** CONSIGNES **
a. D'après la chronique sur la Bourse, pourquoi les experts pensent-ils pouvoir « battre le marché » ?
b. Dans la chronique sur la Bourse, reprends le passage allant de « Emmanuel Combe a » à « faites vos jeux ! » et remplace « chronique » par « tribune ».
c. Selon la chronique sur la Bourse, de combien l'action Vallourec a-t-elle dévissé ?

Emmanuel Combe a publié une chronique dans le journal L’Opinion, le 26 Janvier 2016 sur le fonctionnement des marchés d’action.
Bourse : rien ne va plus, faites vos jeux !
Le CAC40 perd plus de 10 % depuis le début de l’année, avec de violents mouvements sur certaines valeurs comme Vallourec, qui a dévissé de 43 %. La question que ne manquent pas de se poser les petits porteurs est simple : que faire ?
Pour y voir plus clair, leur réflexe naturel est d’écouter les conseils d’experts : certains leur annonceront la poursuite de la baisse, en décelant dans l’historique des cours des tendances et récurrences – c’est l’analyse « chartiste » ; d’autres soutiendront que les cours remonteront, après avoir étudié à la loupe les business plans des sociétés – « l’analyse fondamentale ». Tous ont la conviction que l’on peut raisonnablement prévoir le cours des actions et donc « battre le marché » en anticipant le mouvement des titres.

** DONNÉES FOURNIES **

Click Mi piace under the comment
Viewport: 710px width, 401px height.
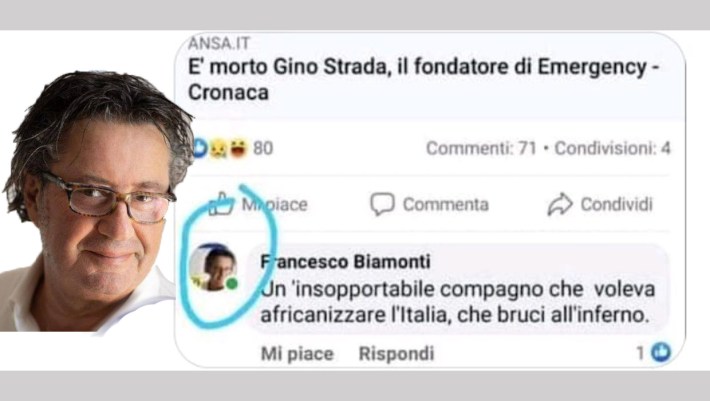tap(297, 353)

** RÉPONSES **
a. Ils sont convaincus que l'on peut raisonnablement prévoir le cours des actions. Ils pensent donc pouvoir anticiper le mouvement des titres.

b.
Emmanuel Combe a publié une tribune dans le journal L’Opinion, le 26 Janvier 2016 sur le fonctionnement des marchés d’action.
Bourse : rien ne va plus, faites vos jeux !

c. De 43 %.